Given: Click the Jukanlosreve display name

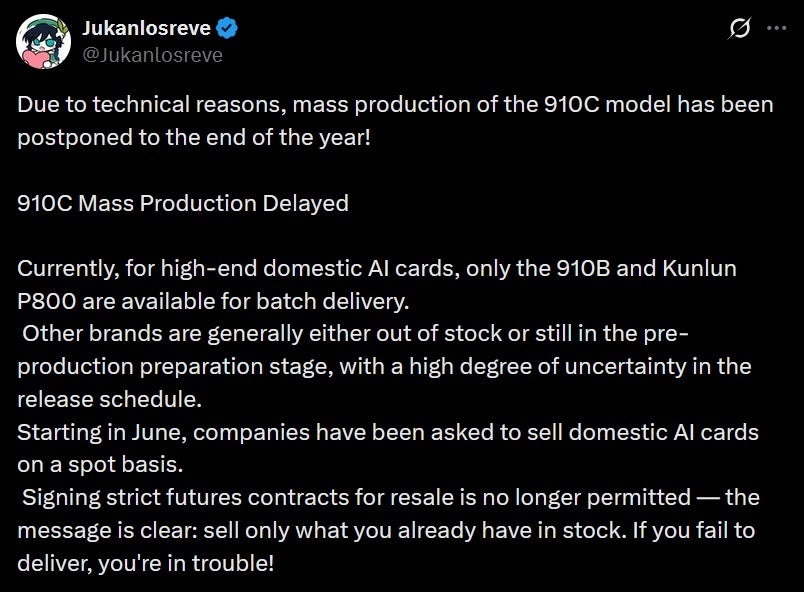Looking at the screenshot, I should (x=147, y=28).
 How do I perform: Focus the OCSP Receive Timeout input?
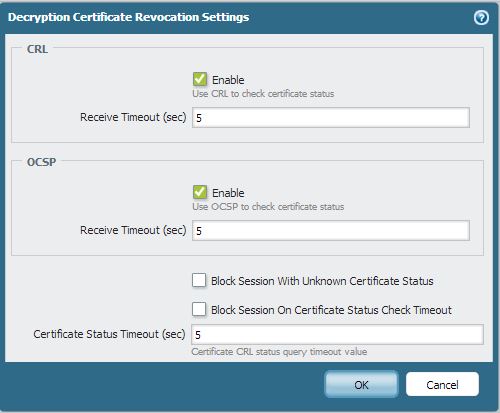coord(331,230)
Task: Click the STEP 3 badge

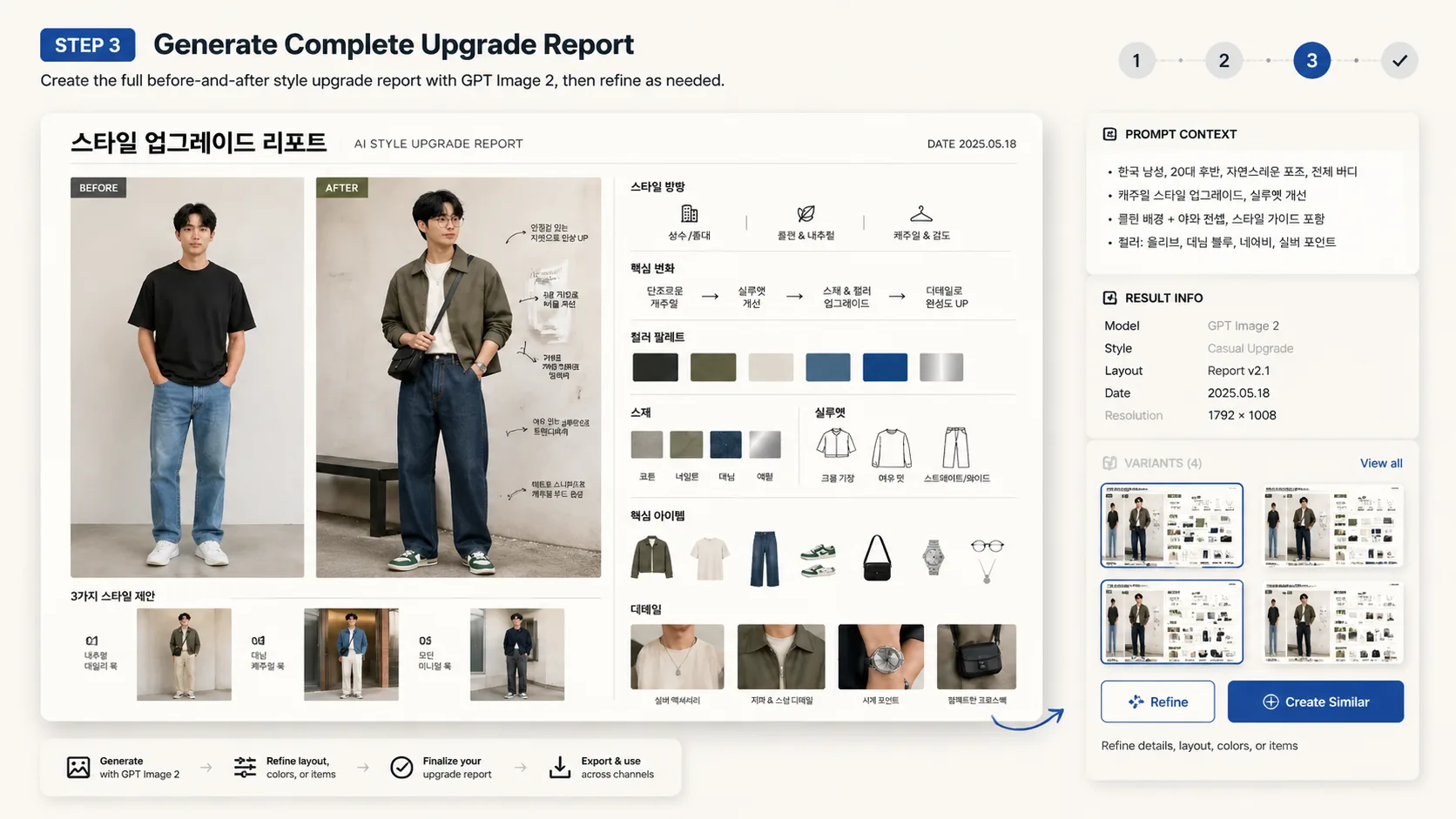Action: point(87,44)
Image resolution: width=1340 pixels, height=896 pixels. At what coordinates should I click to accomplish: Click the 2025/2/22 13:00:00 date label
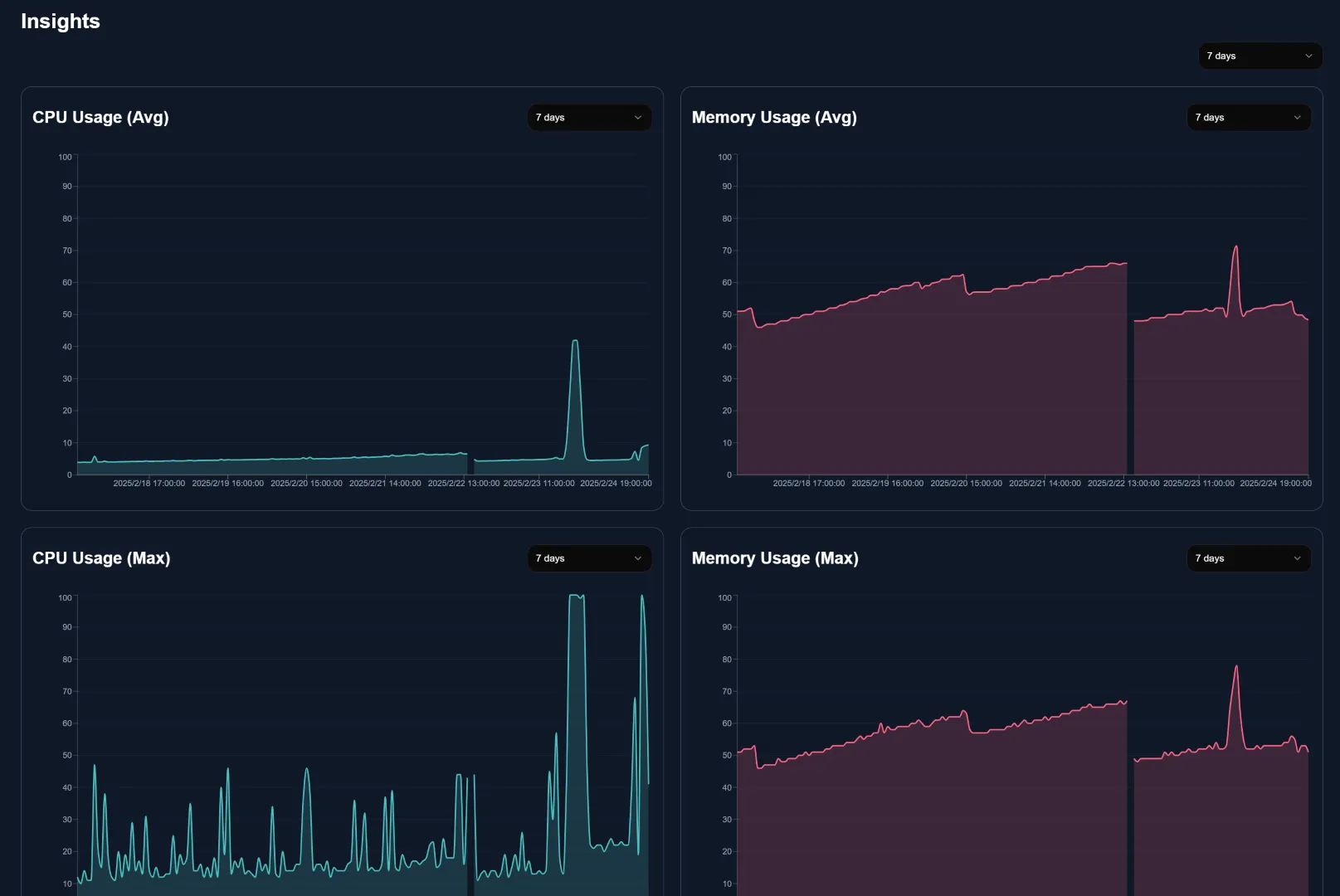465,483
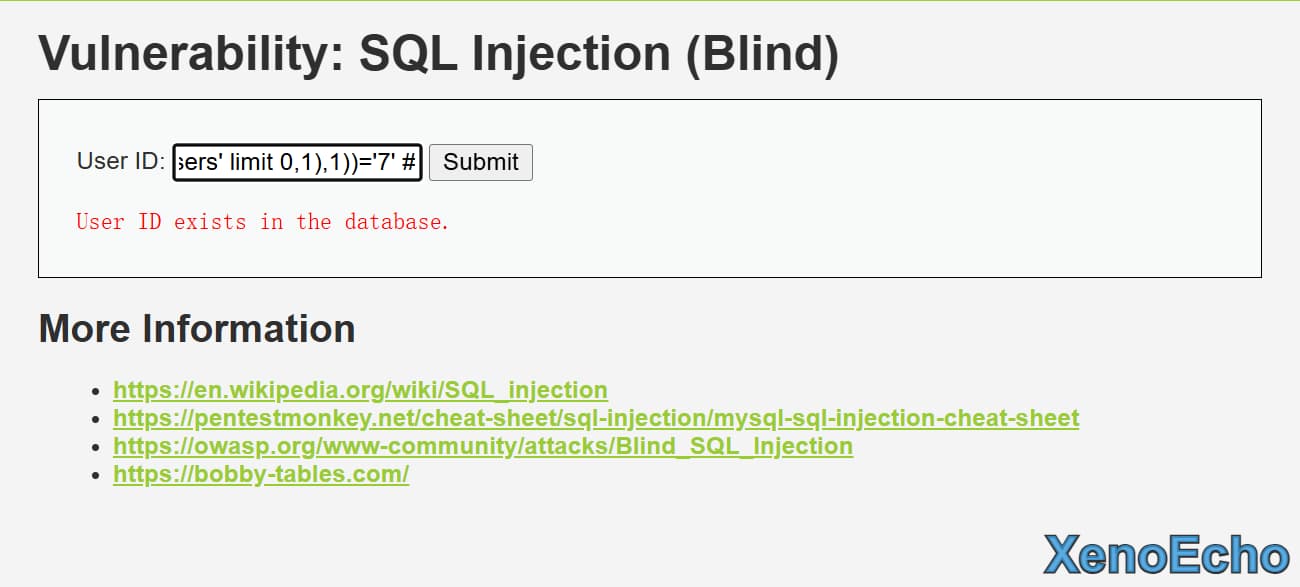This screenshot has width=1300, height=587.
Task: Click the "User ID:" label text
Action: pyautogui.click(x=120, y=162)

_TASK PROMPT_: Reproduce the material word for word, from its first line through the line that contains "Action: point(87,44)". Leave the pictures out of your copy.

_RESPONSE TO THIS EXERCISE_:
Given: Click the Jukanlosreve display name

Looking at the screenshot, I should (x=147, y=28).
 How do I perform: Focus the OCSP Receive Timeout input?
coord(331,230)
Task: Click the STEP 3 badge

Action: point(87,44)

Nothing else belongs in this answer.